We had a major dump of snow here on Friday that made getting out of the hamlet a challenge so not much got done until a rapid thaw set in late on Saturday. I had planned to do the monthly invert check which I kept puting off in the hope that the river level would rise to make kicking a tad easier. However, a foot of snow and then a near spate made this impossible until today when of course I had other priorities.
I nhave been asked to remind all members who have mot yet sent in fishing returns for last season to please get these in ASAP. They do help us to understand how the river fished and provide useful data on which we can base the future management of the fishery.
Talking of which I am still awaiting a detailed plan of the work that the Ribble Trust are considering below Horton, but the weather really has not been conducive to the detailed walkover hat the Trust were going to do prior to completing the plan. More on this in due course.
We seem to have missed the worst of the snow so far with just light flurries over the past few days. It’s pretty cold though so the Tarn is frozen and the resident swans are looking fairly miffed and stomping about on the ice.
I have just submitted the S30 application to the EA for our stock fish for the new season. This is an on-line process that seems to work really well and saves a lot of form filling and faffing around trying to remember or find reference numbers, addresses and other vital info. We plan to put in more brown trout this season and a batch will go in with the August stocking to over winter and hopefully provide some good early season sport in 2014.
Those of you who watched Ray Mears on Friday will have seen much of the Dales and a familiar face. As I reported several months ago PBA Ecology was asked to participate in this programme and Paul Bradley did a piece on the threat posed to fisheries by the presence of red signal crayfish. I think the message we wanted to get across came over loud and clear. Signal crayfish will wipe out a fishery and it’s people who are moving these creatures between water bodies either intentionally or by accident. Let’s pray that we can keep the damn things out of the Ribble especially as native crayfish seem to be making a return here.
All members should by now have received notice of the AGM which this year will be held on a Saturday morning to encourage more members to attend. The venue is the Crown at Horton so no excuses for not being able to find it. Formal business will be followed by a buffet lunch, time to chat and then a working party to get the fishery into shape for the new season.
Into a new year and the 135th of the club’s existence and 131st year since the establishment of the Horton fishery. Will we still be here in another hundred years and if so, what will the condition of our river be? There is scope for some optimism as the works that we are now discussing with the Ribble Trust should have a significantly beneficial impact on the river in the long term. Whatever befalls our species a member looking back on 2013 from 2113 may have good reason to be grateful for our efforts as they should be fishing a river replete with mixed habitat including hundreds of mature trees providing shade and homes for the descendants of our brown trout.

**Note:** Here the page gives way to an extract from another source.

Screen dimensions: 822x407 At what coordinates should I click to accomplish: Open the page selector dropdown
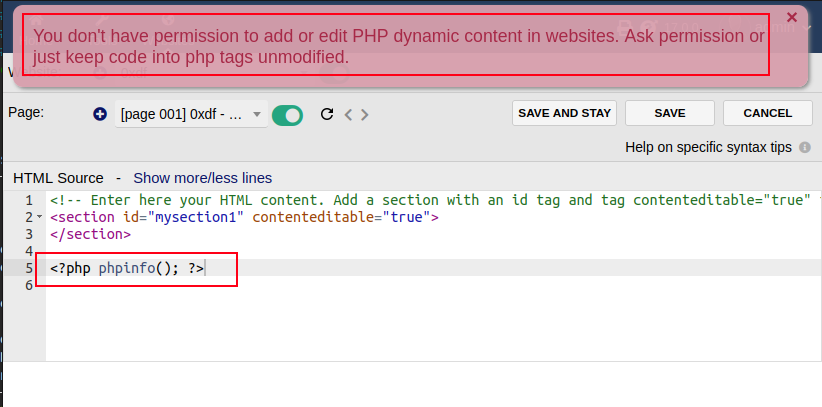coord(191,114)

Still, someone once said that all all predictions are unreliable especially those that concern the future.
On Friday I was staggered to receive a generous gift in the form of a complete set of Anglers Evenings, the bound volumes containing the proceedings of the meetings of the club during its early years. The pleasure was compounded when I found that one of the volumes bears a book plate indicating that it had originally come from the library of J Artur Hutton the author of many renowned books on fly fishing and one of the early exponents of fish scale reading. His treatise on Salmon Scales is in the club library on loan from a member and its remakable how his own copy of V1 of AE should have ended up back with the club.
Cheers Michael, I shall treasure these volumes.
At long last its stopped raining, but high pressure murk is making the valley look dour and miserable. It will take many days of fine weather before the land shows any inclination to dry, but at least the sheep are looking a tad more cheerful now that the persistant wet has abated.